When I was 28, I put boundaries around my eating. I did it to prove that it would not work. I did it to show that even if I did everything I was told to do, it still would not work. 

I also want to note that I had done everything I had been told to do before. And it had not worked. I went to doctors and nutritionists, like I was expected to. And there I was told to moderate. I was told that I should eat a cookie. But only one. And I had never ever been able to eat only one. More proof of my moral failings.

I did occasionally have something like success in my early and mid 20s. Certainly the diet industry would say I did. I could manage my eating and workout. I could get down to a socially acceptable weight for a limited amount of time. But I was always miserable. I was obsessed with eating and also with not gaining weight. I was obsessed with putting the food in and also getting it out, before it showed up on my belly or thighs. I was a laxative abuser, an exercise bulimic and eventually had a short stint as a regular, old fashioned bulimic.

But at 28, I agreed to some guidelines. To weigh my food. To only eat 3 times a day. To give up most sugars, grains, and starches. And I felt a pathetic combination of smug and sad, because I had tried everything else and I could not imagine this would work. Because I could not imagine anything would work. I was irrevocably broken! Couldn’t everyone understand that and leave me alone?

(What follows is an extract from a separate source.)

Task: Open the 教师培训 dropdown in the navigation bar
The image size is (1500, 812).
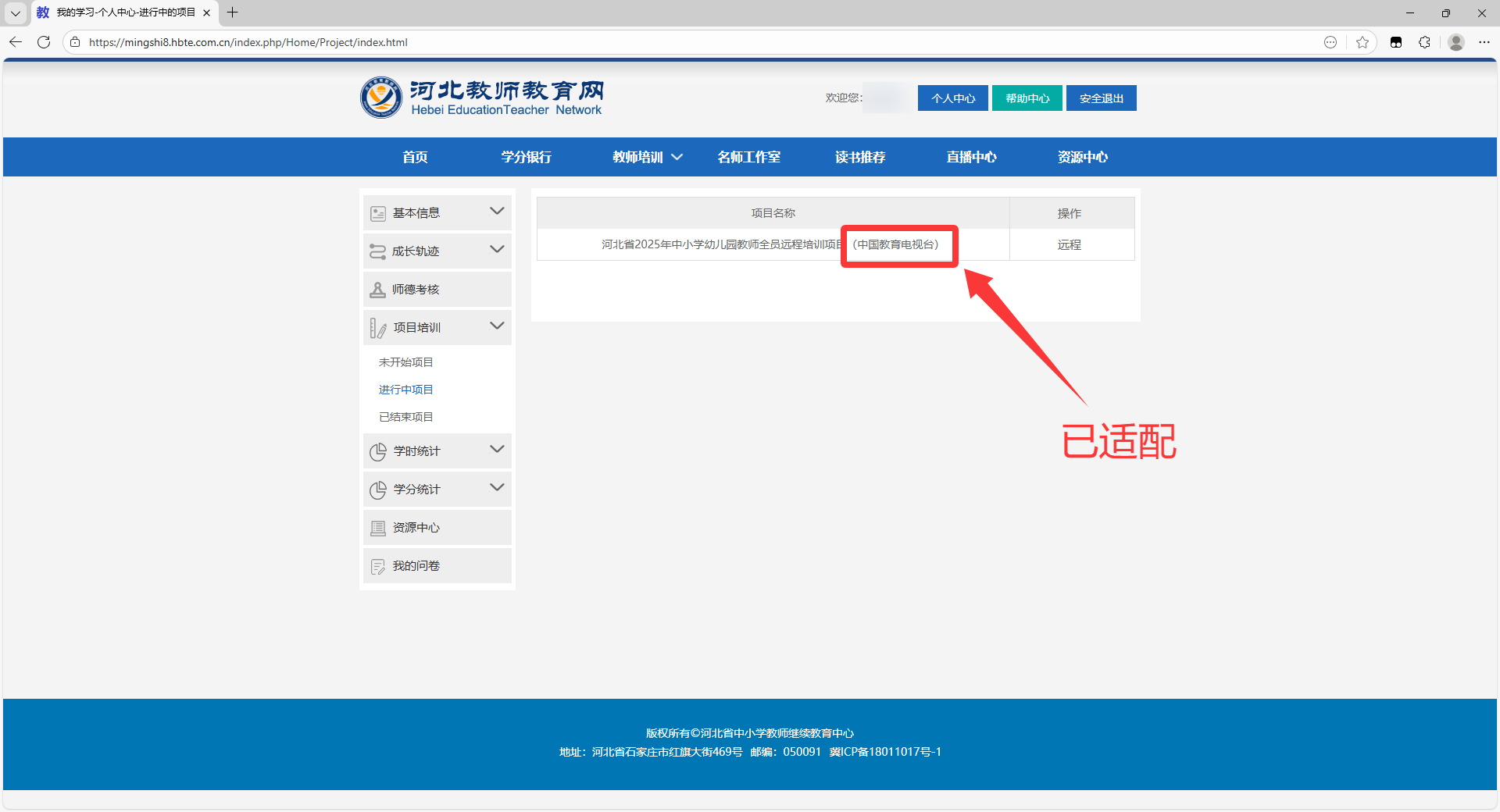Action: [x=647, y=157]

But, of course, I was wrong. And it worked! I limited my food and I was able to do it continuously, even though I had never been able to before! The answer was sugar. That when I ate sugar, I could not stop eating sugar. When I gave up sugar, I ceased to crave it. It turned out that I was (am) addicted to sugar. It is a drug for me. So when I gave it up and it stopped having a hold on me, the weight dropped off and I was skinny and now considered really beautiful by the world’s standards. And I loved it!

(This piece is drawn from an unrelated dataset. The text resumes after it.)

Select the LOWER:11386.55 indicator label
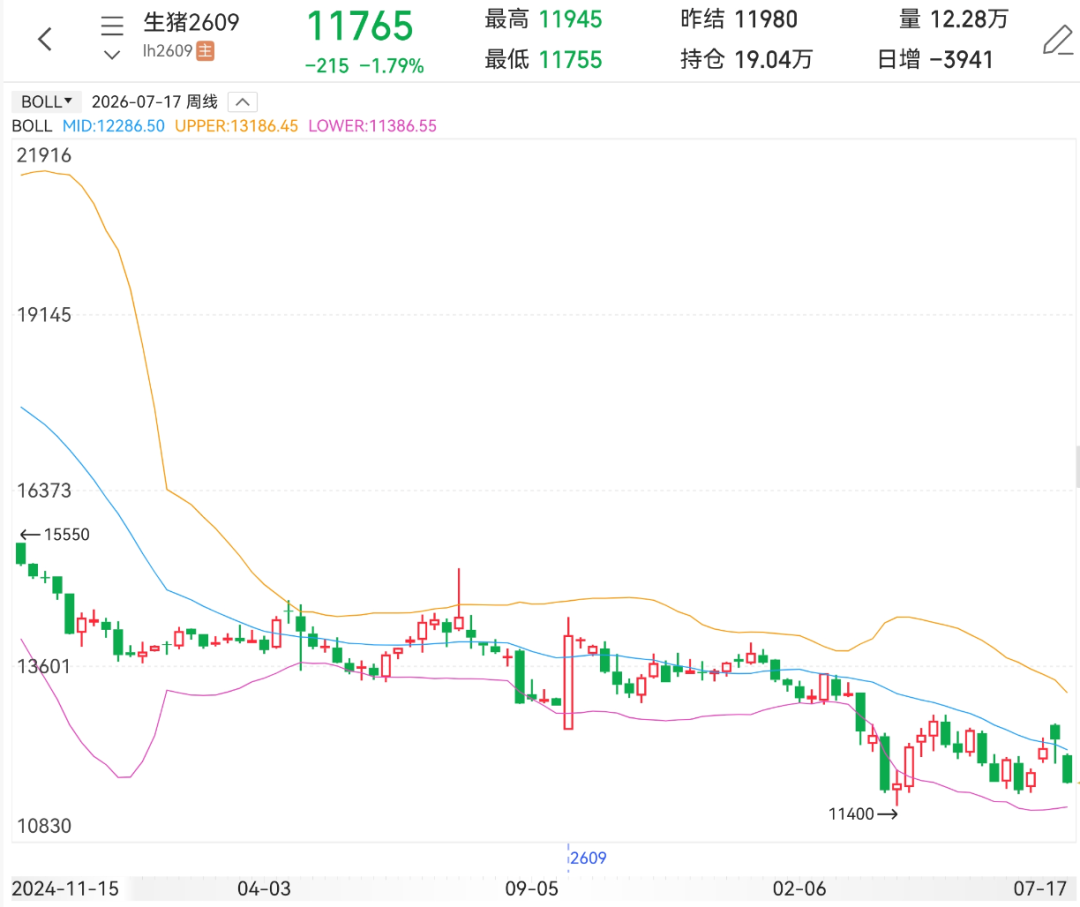The height and width of the screenshot is (907, 1080). click(x=373, y=126)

And I learned then that different kinds of stress affected my weight. I found out the guy I was seeing was not as interested in me as I was in him, and I gained weight. And then my beloved grandmother got sick and was sick for many months before she died and in that time I lost weight. 

After that I quit smoking. And that made me gain the most weight yet. And then after 3 years, that weight just fell away, and I got back to being quite skinny. And then the political climate in the US shifted. And I got stressed out in a whole new way. And I gained weight again. 

The whole time, I was maintaining my eating boundaries. I was not eating more. I was eating the same. And sometimes even less! And my weight still fluctuated.

When I was eating compulsively and eating sugar but in a body smaller than the one I currently inhabit, I was still miserable. I still felt ugly. I still felt broken. I still felt fat! But in getting my eating under control, I stopped feeling fat. I stopped hating myself. I stopped feeling broken and pathetic and hideous. It was the eating, and not the body, that was making me feel the way I did. 

With my eating under control, I don’t hate my body. Whatever body I happen to be in. When I am chubby, but have my eating under control, I still think I am beautiful. I still think my body is beautiful. I still like myself. And I can see that people find me attractive. It does not matter what my body actually looks like. And I can tell you that was unexpected.

Today, when I look at a picture of a model or see an actress on my TV, I am not comparing myself to her. I am not thinking about the ways that I can wrangle my body into “behaving.” I am not thinking about my body at all. And that is a miracle and a gift I have no interest in giving up.